**WORK ITEM**
Every entry has to be output exactly, with none skipped.

[Saved data entries]
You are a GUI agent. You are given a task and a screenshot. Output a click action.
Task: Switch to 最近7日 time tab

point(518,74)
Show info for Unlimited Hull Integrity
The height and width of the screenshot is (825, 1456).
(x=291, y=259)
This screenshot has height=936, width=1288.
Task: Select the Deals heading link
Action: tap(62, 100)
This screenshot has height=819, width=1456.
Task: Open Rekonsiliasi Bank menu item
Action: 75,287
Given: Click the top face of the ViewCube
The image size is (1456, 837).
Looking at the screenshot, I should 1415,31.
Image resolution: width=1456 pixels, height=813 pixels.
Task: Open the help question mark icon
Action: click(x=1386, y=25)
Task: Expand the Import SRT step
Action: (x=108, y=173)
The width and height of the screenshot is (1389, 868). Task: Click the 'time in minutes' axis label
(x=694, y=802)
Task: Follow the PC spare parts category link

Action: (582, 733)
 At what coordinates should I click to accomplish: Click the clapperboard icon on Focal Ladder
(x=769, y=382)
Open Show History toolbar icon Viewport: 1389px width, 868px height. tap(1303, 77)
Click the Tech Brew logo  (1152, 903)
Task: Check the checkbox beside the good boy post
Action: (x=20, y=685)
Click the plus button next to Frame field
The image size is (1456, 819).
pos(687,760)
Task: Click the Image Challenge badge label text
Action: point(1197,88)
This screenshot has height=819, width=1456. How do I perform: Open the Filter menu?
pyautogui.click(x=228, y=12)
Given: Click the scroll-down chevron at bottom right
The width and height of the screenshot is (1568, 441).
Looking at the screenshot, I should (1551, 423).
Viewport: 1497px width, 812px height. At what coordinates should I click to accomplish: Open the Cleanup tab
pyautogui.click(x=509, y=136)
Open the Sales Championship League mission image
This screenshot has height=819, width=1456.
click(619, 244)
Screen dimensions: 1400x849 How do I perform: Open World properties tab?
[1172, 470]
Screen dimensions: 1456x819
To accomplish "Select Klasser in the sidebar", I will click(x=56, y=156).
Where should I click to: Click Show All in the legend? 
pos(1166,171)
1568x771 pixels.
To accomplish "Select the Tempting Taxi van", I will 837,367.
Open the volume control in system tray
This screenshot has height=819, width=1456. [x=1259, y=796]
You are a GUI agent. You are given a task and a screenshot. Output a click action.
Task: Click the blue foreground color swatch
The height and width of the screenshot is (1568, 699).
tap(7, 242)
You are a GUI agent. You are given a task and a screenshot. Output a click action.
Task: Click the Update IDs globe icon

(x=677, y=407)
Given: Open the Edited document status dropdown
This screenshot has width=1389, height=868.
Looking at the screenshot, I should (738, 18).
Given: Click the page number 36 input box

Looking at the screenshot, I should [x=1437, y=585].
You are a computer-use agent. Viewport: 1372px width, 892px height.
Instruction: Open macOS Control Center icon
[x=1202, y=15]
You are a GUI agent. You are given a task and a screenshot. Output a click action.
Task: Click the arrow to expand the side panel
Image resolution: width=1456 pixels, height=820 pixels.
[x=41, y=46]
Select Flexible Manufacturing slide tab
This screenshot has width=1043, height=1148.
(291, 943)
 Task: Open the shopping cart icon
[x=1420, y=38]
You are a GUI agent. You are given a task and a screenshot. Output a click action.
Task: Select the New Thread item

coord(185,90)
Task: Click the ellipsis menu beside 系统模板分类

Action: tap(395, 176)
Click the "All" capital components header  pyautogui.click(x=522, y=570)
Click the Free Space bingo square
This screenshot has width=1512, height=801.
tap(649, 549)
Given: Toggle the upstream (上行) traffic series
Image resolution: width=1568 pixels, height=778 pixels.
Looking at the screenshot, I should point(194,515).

**TASK OUTPUT**
You are a GUI agent. You are given a task and a screenshot. Output a click action.
Task: Switch to 最近7日 time tab

point(518,74)
Show info for Unlimited Hull Integrity
The height and width of the screenshot is (825, 1456).
(x=291, y=259)
This screenshot has height=936, width=1288.
Task: Select the Deals heading link
Action: tap(62, 100)
This screenshot has height=819, width=1456.
Task: Open Rekonsiliasi Bank menu item
Action: 75,287
Given: Click the top face of the ViewCube
The image size is (1456, 837).
Looking at the screenshot, I should 1415,31.
Image resolution: width=1456 pixels, height=813 pixels.
Task: Open the help question mark icon
Action: click(x=1386, y=25)
Task: Expand the Import SRT step
Action: (x=108, y=173)
The width and height of the screenshot is (1389, 868). Task: Click the 'time in minutes' axis label
(x=694, y=802)
Task: Follow the PC spare parts category link

Action: (582, 733)
 At what coordinates should I click to accomplish: Click the clapperboard icon on Focal Ladder
(x=769, y=382)
Open Show History toolbar icon Viewport: 1389px width, 868px height. tap(1303, 77)
Click the Tech Brew logo  (1152, 903)
Task: Check the checkbox beside the good boy post
Action: (x=20, y=685)
Click the plus button next to Frame field
The image size is (1456, 819).
pos(687,760)
Task: Click the Image Challenge badge label text
Action: point(1197,88)
This screenshot has height=819, width=1456. How do I perform: Open the Filter menu?
pyautogui.click(x=228, y=12)
Given: Click the scroll-down chevron at bottom right
The width and height of the screenshot is (1568, 441).
Looking at the screenshot, I should (1551, 423).
Viewport: 1497px width, 812px height. At what coordinates should I click to accomplish: Open the Cleanup tab
pyautogui.click(x=509, y=136)
Open the Sales Championship League mission image
This screenshot has height=819, width=1456.
click(619, 244)
Screen dimensions: 1400x849 How do I perform: Open World properties tab?
[1172, 470]
Screen dimensions: 1456x819
To accomplish "Select Klasser in the sidebar", I will click(x=56, y=156).
Where should I click to: Click Show All in the legend? 
pos(1166,171)
1568x771 pixels.
To accomplish "Select the Tempting Taxi van", I will 837,367.
Open the volume control in system tray
This screenshot has height=819, width=1456. [x=1259, y=796]
You are a GUI agent. You are given a task and a screenshot. Output a click action.
Task: Click the blue foreground color swatch
The height and width of the screenshot is (1568, 699).
tap(7, 242)
You are a GUI agent. You are given a task and a screenshot. Output a click action.
Task: Click the Update IDs globe icon

(x=677, y=407)
Given: Open the Edited document status dropdown
This screenshot has width=1389, height=868.
Looking at the screenshot, I should (738, 18).
Given: Click the page number 36 input box

Looking at the screenshot, I should [x=1437, y=585].
You are a computer-use agent. Viewport: 1372px width, 892px height.
Instruction: Open macOS Control Center icon
[x=1202, y=15]
You are a GUI agent. You are given a task and a screenshot. Output a click action.
Task: Click the arrow to expand the side panel
Image resolution: width=1456 pixels, height=820 pixels.
[x=41, y=46]
Select Flexible Manufacturing slide tab
This screenshot has width=1043, height=1148.
(291, 943)
 Task: Open the shopping cart icon
[x=1420, y=38]
You are a GUI agent. You are given a task and a screenshot. Output a click action.
Task: Select the New Thread item

coord(185,90)
Task: Click the ellipsis menu beside 系统模板分类

Action: tap(395, 176)
Click the "All" capital components header  pyautogui.click(x=522, y=570)
Click the Free Space bingo square
This screenshot has width=1512, height=801.
tap(649, 549)
Given: Toggle the upstream (上行) traffic series
Image resolution: width=1568 pixels, height=778 pixels.
Looking at the screenshot, I should point(194,515).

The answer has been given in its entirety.